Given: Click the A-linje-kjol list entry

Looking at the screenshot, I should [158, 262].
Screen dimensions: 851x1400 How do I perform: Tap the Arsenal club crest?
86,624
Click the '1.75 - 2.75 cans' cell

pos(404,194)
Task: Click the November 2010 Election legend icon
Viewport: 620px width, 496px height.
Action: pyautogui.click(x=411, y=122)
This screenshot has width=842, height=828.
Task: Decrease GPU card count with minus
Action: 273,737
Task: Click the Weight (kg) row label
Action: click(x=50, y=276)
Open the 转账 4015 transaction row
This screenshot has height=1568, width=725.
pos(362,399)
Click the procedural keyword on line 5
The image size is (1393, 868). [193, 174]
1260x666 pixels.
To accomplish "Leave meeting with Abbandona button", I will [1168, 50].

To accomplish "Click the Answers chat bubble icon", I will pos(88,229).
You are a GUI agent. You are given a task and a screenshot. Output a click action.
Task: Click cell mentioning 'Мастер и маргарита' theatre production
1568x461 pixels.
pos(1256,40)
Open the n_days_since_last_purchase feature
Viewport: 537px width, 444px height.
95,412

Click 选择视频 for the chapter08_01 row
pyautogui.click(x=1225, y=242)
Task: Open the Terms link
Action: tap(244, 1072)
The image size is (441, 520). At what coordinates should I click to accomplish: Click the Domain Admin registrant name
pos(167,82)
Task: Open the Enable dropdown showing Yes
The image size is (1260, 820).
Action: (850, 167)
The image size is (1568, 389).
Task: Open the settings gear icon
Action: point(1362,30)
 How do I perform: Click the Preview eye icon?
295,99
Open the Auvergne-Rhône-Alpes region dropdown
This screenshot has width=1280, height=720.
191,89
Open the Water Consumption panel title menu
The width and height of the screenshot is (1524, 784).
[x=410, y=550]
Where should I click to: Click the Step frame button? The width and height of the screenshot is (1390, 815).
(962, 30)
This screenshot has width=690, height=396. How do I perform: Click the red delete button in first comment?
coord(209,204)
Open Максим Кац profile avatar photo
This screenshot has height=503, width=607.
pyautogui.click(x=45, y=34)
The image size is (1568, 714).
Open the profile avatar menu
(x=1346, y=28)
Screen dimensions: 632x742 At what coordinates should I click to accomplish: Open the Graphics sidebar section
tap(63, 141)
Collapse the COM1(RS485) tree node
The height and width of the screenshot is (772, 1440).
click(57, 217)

******************************

### Exercise details
Would you please reproduce the entries above word for word?

### Result of this task
Given: Click the A-linje-kjol list entry

Looking at the screenshot, I should [158, 262].
Screen dimensions: 851x1400 How do I perform: Tap the Arsenal club crest?
86,624
Click the '1.75 - 2.75 cans' cell

pos(404,194)
Task: Click the November 2010 Election legend icon
Viewport: 620px width, 496px height.
Action: pyautogui.click(x=411, y=122)
This screenshot has width=842, height=828.
Task: Decrease GPU card count with minus
Action: 273,737
Task: Click the Weight (kg) row label
Action: click(x=50, y=276)
Open the 转账 4015 transaction row
This screenshot has height=1568, width=725.
pos(362,399)
Click the procedural keyword on line 5
The image size is (1393, 868). [193, 174]
1260x666 pixels.
To accomplish "Leave meeting with Abbandona button", I will [1168, 50].

To accomplish "Click the Answers chat bubble icon", I will pos(88,229).
You are a GUI agent. You are given a task and a screenshot. Output a click action.
Task: Click cell mentioning 'Мастер и маргарита' theatre production
1568x461 pixels.
pos(1256,40)
Open the n_days_since_last_purchase feature
Viewport: 537px width, 444px height.
95,412

Click 选择视频 for the chapter08_01 row
pyautogui.click(x=1225, y=242)
Task: Open the Terms link
Action: tap(244, 1072)
The image size is (441, 520). At what coordinates should I click to accomplish: Click the Domain Admin registrant name
pos(167,82)
Task: Open the Enable dropdown showing Yes
The image size is (1260, 820).
Action: (850, 167)
The image size is (1568, 389).
Task: Open the settings gear icon
Action: point(1362,30)
 How do I perform: Click the Preview eye icon?
295,99
Open the Auvergne-Rhône-Alpes region dropdown
This screenshot has width=1280, height=720.
191,89
Open the Water Consumption panel title menu
The width and height of the screenshot is (1524, 784).
[x=410, y=550]
Where should I click to: Click the Step frame button? The width and height of the screenshot is (1390, 815).
(962, 30)
This screenshot has width=690, height=396. How do I perform: Click the red delete button in first comment?
coord(209,204)
Open Максим Кац profile avatar photo
This screenshot has height=503, width=607.
pyautogui.click(x=45, y=34)
The image size is (1568, 714).
Open the profile avatar menu
(x=1346, y=28)
Screen dimensions: 632x742 At what coordinates should I click to accomplish: Open the Graphics sidebar section
tap(63, 141)
Collapse the COM1(RS485) tree node
The height and width of the screenshot is (772, 1440).
click(57, 217)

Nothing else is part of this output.